That synthesised fraction is the load-bearing item we want to retire. Real telemetry from a design-partner environment lets us replace the synthetic policy-positive rate per zone per hour with one calibrated against a real enterprise baseline. The headline shifts from defensible-but-dismissible to “calibrated against partner tenants, with X% drift from public anchors.” That drift number is itself a research result, citable in workshop and conference write-ups.

The metric, plainly: the policy-positive rate per zone per hour is the count of windows the configured gate policy flags on reviewer-labeled confirmed-benign traffic, divided by the zone-hours observed. SOC teams reason about alarm budgets in this dimensional form. This is distinct from a true false-positive rate, which would require an independent ground-truth labelling pass — the rate we publish is what the policy does on traffic the partner has confirmed clean. A partner contribution closes the gap that currently sits between the public references and a real production environment.

What Partners Receive

A calibrated policy-positive rate per zone per hour measured against your own environment, with Wilson 95% confidence intervals per zone archetype.
Visibility into where your structural margin sits per defended zone, against a deterministic policy floor you control.
A right-to-recall mechanism. If an incident is later identified inside a contributed window, the aggregate is re-run and the correction is disclosed to you, and to any audience the original number reached.
Co-authorship credit on any public methodology output (workshop note, paper, blog post) where the partner contribution is load-bearing.
Early access to the cybersecurity adapter ahead of general pilot availability.

The Minimum-Viable Ask

In order:

30 to 90 days of OCSF export covering one or two zone archetypes (whichever you have telemetry depth in).
SOC-confirmed three-class labels on the contributed windows: confirmed-benign, suspected-benign-not-investigated, excluded-known-incident.
Incident disclosure for the contributed window, including minor and suspected events.
Permission to publish the aggregate policy-positive rate per zone per hour (not raw events) in pilot collateral.
Right-to-recall agreement as described above.

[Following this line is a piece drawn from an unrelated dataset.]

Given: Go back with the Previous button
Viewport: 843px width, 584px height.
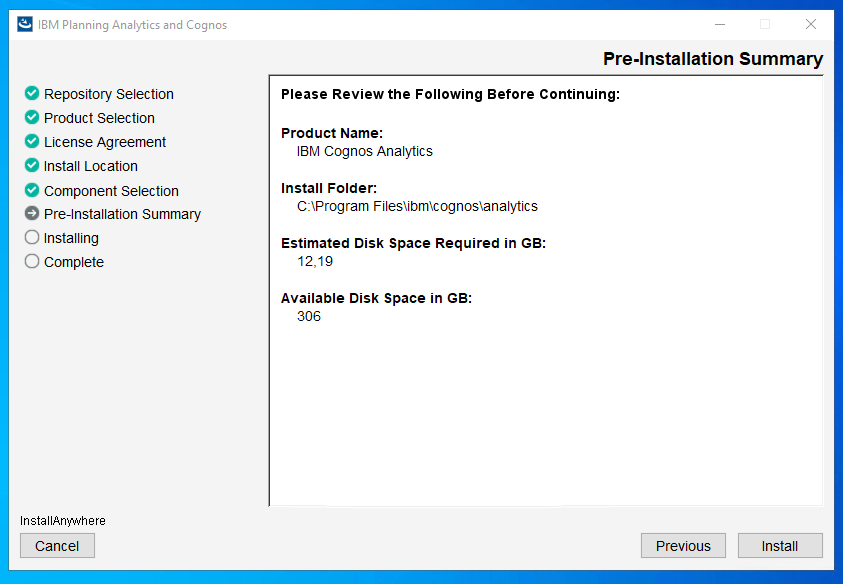Looking at the screenshot, I should (683, 545).
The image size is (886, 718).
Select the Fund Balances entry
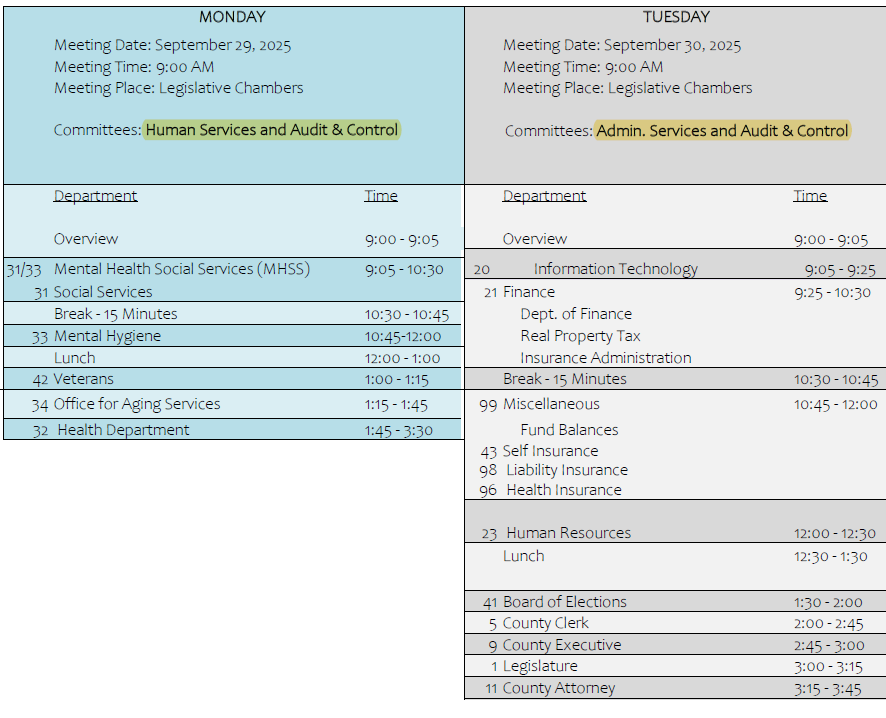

The sections below detail what each of those means in practice.

Scope of This Partnership

Three calibration experiments back the adapter pilot. Only one of them genuinely requires real-world data:

Benign-baseline calibration. The experiment that produces the headline policy-positive rate per zone per hour. This is the experiment a partner contribution unblocks.
Evasion sweep. Synthetic variants of credential-breakout (slow-exfil, session-splitting, decoy-traffic, control-cycling). Sufficient for v1 with an honest call-out. Real-world adversary telemetry, if a partner can offer it, raises evasion-sweep credibility but is not a blocker.
Sensitivity sweep. Programmatically varies one input metric at a time over its valid range against a frozen scenario. Stays synthetic by construction; real-world data adds no information at that grid layer.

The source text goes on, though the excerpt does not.